The Glenn A. Black Laboratory of Archaeology on the Indiana University campus in Bloomington, Indiana, was established in 1965, when the Lilly Endowment (through funding from Eli Lilly) made a gift of US$300,000 to construct a building to house, exhibit, and research prehistory and Indiana archaeology. The present-day facility was named in Black's honor and dedicated April 21, 1971. The building was initially intended to house Lilly's archaeological collation, as well as Black's materials on Angel Mounds. The laboratory, its collections, library, and museum continue to encourage academic research, as well as preservating and exhibiting Indiana's archaeological history.

==Selected published works==
- ""A" is for axe ––: A "first reader" about some Indian artifacts" (1958)

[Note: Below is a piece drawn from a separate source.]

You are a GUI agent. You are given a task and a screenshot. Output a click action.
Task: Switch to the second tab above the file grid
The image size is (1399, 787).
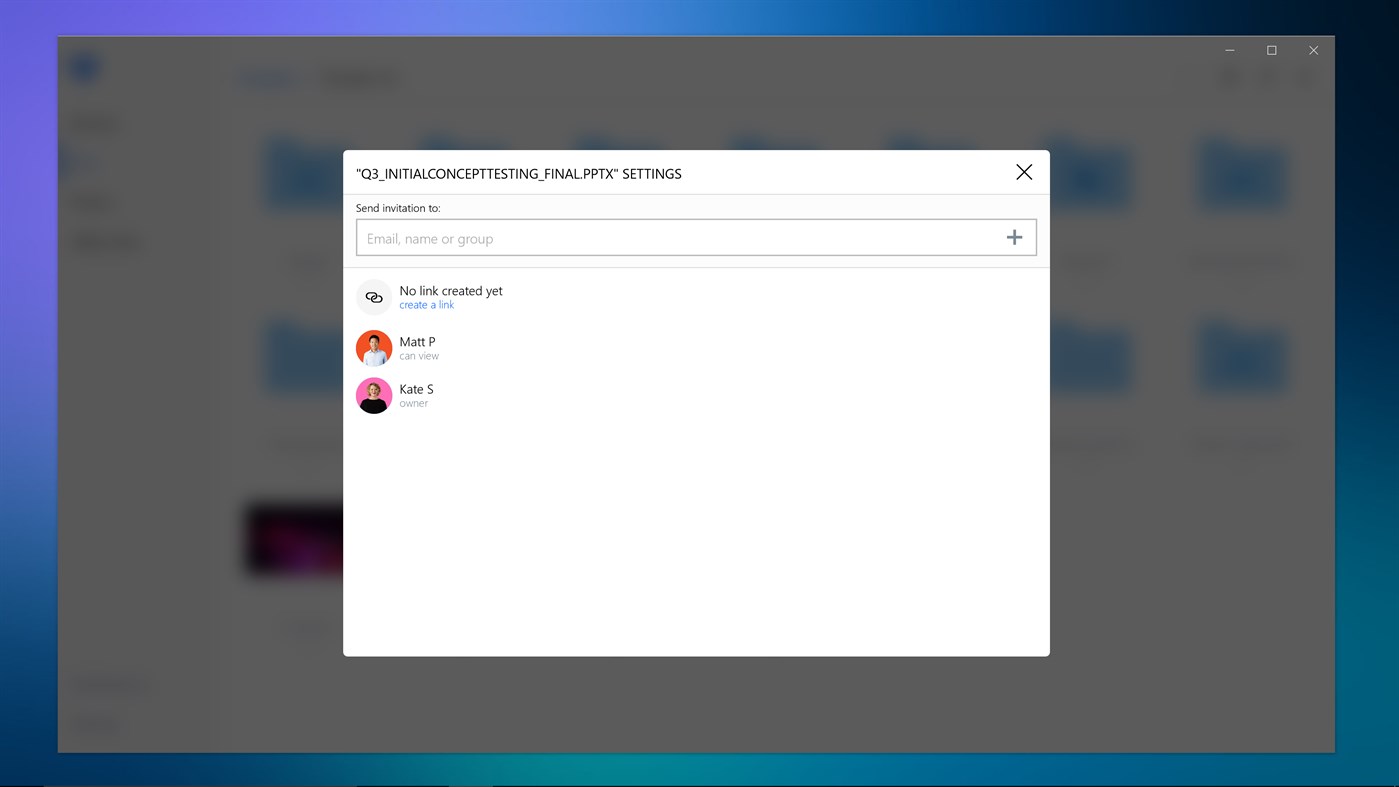pyautogui.click(x=358, y=78)
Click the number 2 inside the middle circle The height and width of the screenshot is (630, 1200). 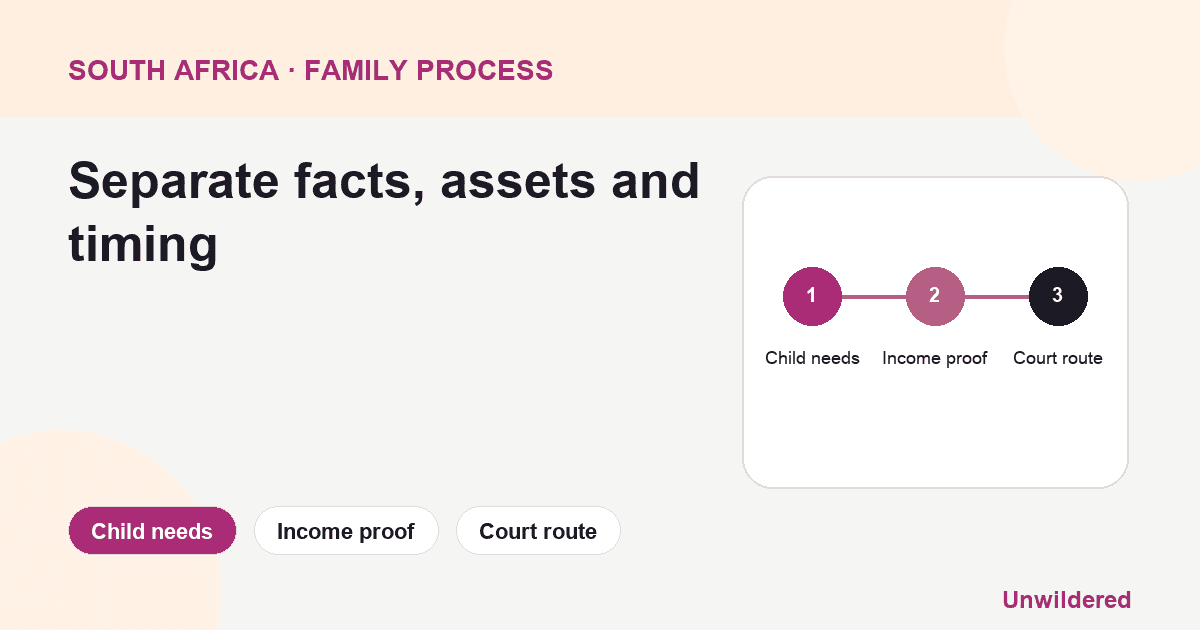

- "Angel Mounds Report" (1964)
- (with James H. Kellar) (1967). "Angel Site, An Archaeological, Historical and Ethnological Study" 2 volumes.
- "Angel Site, Vanderburgh County, Indiana: An Introduction" (1944)
- "An Archaeological Consideration of the Walam Olum" in "Walam Olum or Red Score: The Migration Legend of the Lenni Lenape or Delaware Indians: A New Translation, Interpreted by Linguistic, Historical, Archaeological, and Physical Anthropological Studies" (1954)
- "Archaeological Survey of Dearborn and Ohio Counties, Indiana" (1934)
- "Archaeology of the Angel Mounds Site" (1940)
- "The Archaeology of Greene County, Indiana" (1933)
- "The Cato Site––Pike County, Indiana" (1945)
- "Down Through the Years: A History of Newburgh Lodge No. 174, F. & A.M., Newburgh, Indiana: First Meeting Under Dispensation, June 6, 1854" (1955)
- "Excavation of the Nowlin Mound: Dearborn County Site 7, 1934-1935" (1936)
- "An Indiana Archaeological Field School" (1948)
- "The Location of Fort Knox, Knox County, Indiana: A Report Prepared for Mr. John Biel, Chairman, Harrison Trail Commission" (1959)
- (with Paul Weer) (1936). "Outlines Suggesting Classification Problems"
- (with Paul Weer) (1936). "A Proposed Terminology for Shape Classification of Artifacts"
- (with Richard B. Johnston) (1962). "A Test of Magnetometry as an Aid to Archaeology"
- "Trait Complexes at the Angel Site" (1942)
- (with Richard B. Johnston) (1962). "Two Graves in Warrick County, Indiana, near Angel Site"

==Honors and awards==
- 1951, awarded an honorary Doctor of Science degree from Wabash College
- 2018, the Indiana Historical Bureau, the Indiana State Museum and Historic Sites, the Glenn A. Black Laboratory of Archaeology, the Indiana Historical Society, and Friends of Angel Mounds and Cultural Resources Analysts honored Black and his archaeological contributions with a state historical marker erected at his former home on the Angel Mounds property in Evansville, Indiana.